August 9, 1939

Wednesday Afternoon.
Aug. 9, 1939.

Dearest Sweetheart:

You have no idea how happy your letter made me this morning. I shall be eternally grateful to you for taking my last letter as good-naturedly as you did. After I mailed it it began to prey on my mind; I was afraid you might not take it as I intended it. When I received no reply by yesterday afternoon I became desperate. At eight last night I put in a station-to-station call for you at Kenwood 8479, and kept it in until 11:15, but no one answered. You must have already left on your trip. During the few hours that I slept I dreamed and dreamed about you – disturbing dreams. If your letter had not come this morning you would have received a telegram.

August 9, 1939

August 9, 1939

The letter you enclosed makes me very happy. I think it is well worded, and I hope it brings the desired results. I feel that you will never regret it.

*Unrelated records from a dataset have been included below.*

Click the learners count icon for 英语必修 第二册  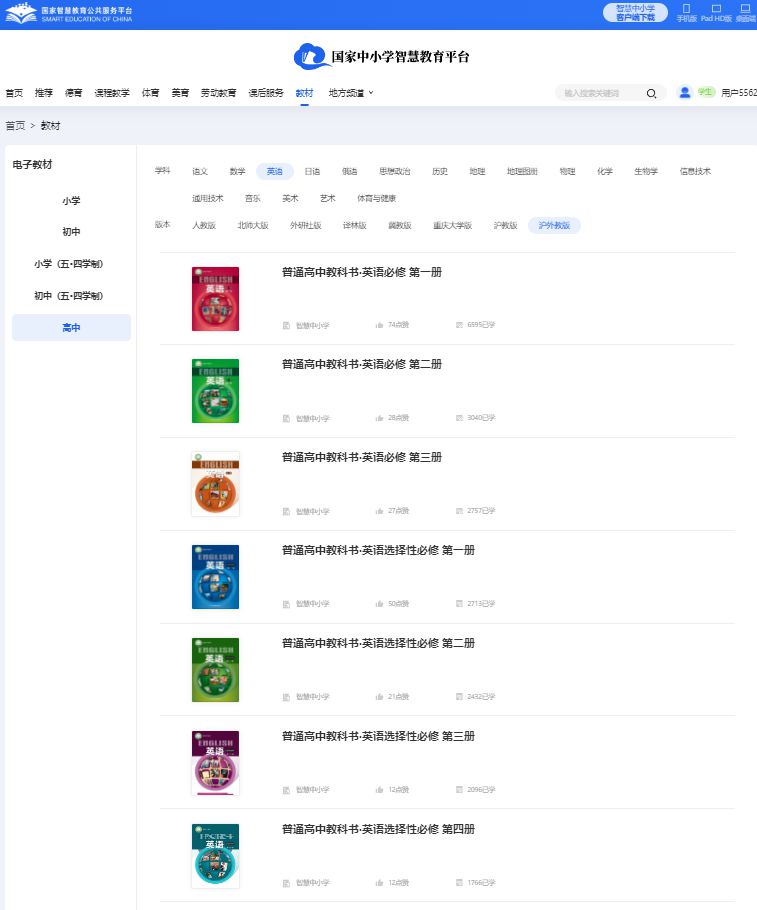[460, 418]
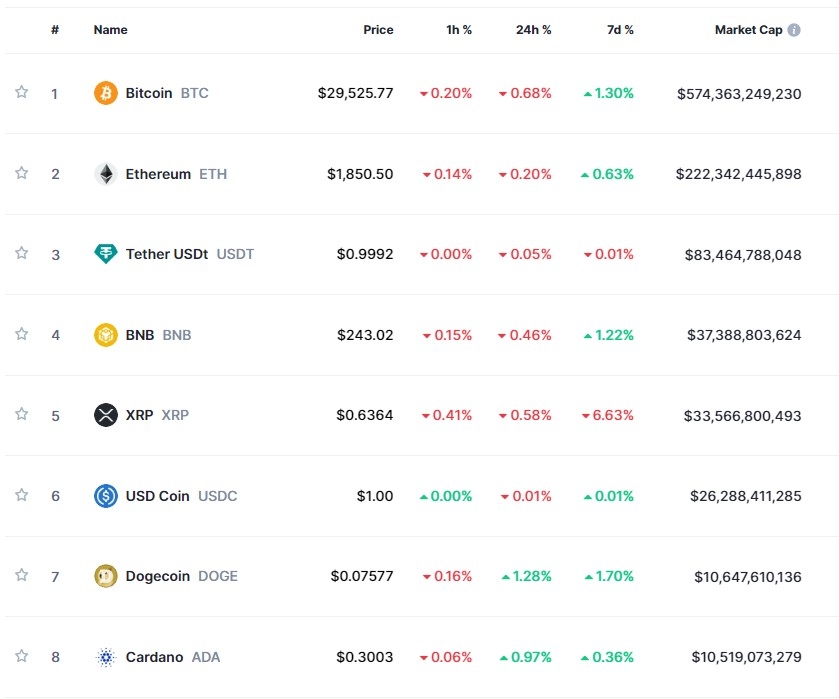The width and height of the screenshot is (839, 699).
Task: Click the Bitcoin market cap value
Action: point(739,93)
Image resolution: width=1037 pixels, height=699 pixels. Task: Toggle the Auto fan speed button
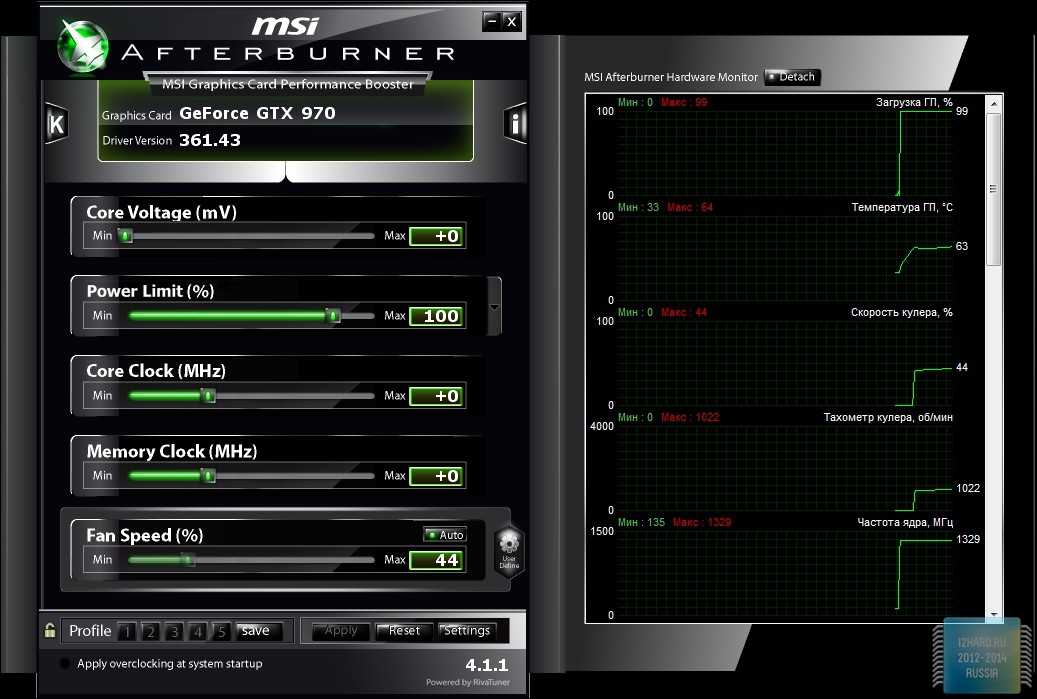coord(445,535)
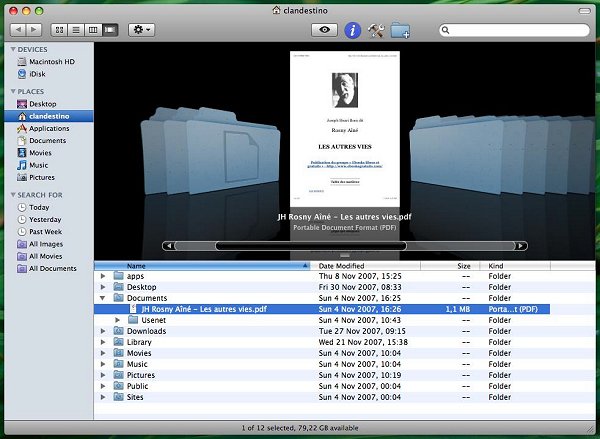Open the Action gear dropdown menu
The height and width of the screenshot is (439, 600).
pyautogui.click(x=141, y=30)
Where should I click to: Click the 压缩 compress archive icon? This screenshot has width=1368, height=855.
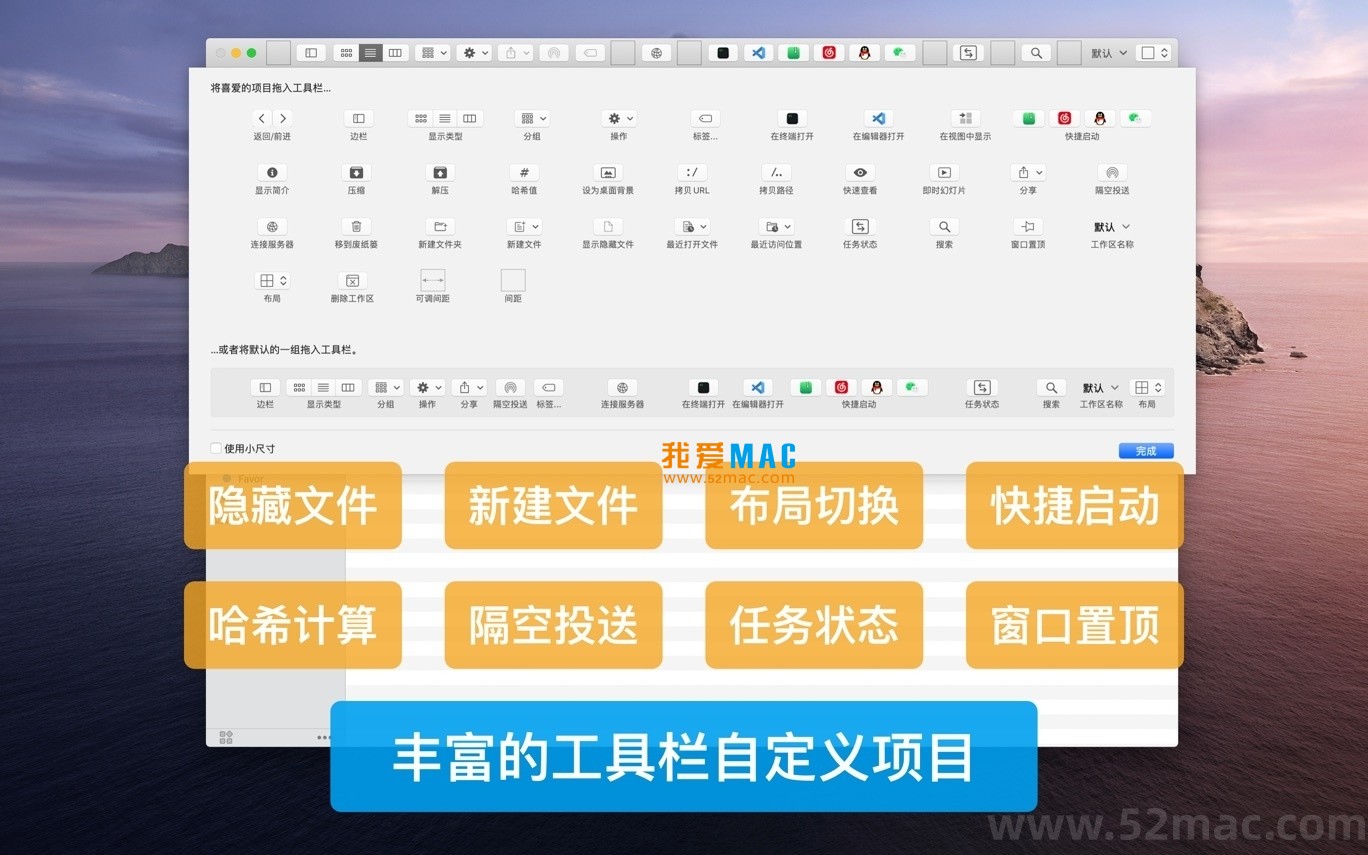click(x=357, y=172)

We can hardly wait until next week to see you. We have had a good visit, but are ready to leave because we want to be with you. We are looking forward to the Mississippi trip.

The children were proud of their letters from you. Walter White stayed awake as late as he could last night, hoping to get to talk to you. Finally he gave up, and with specific instructions to me as to what I should tell you for him, he dropped to sleep.

You may not receive this until you reach Uvalde, but I just had to write.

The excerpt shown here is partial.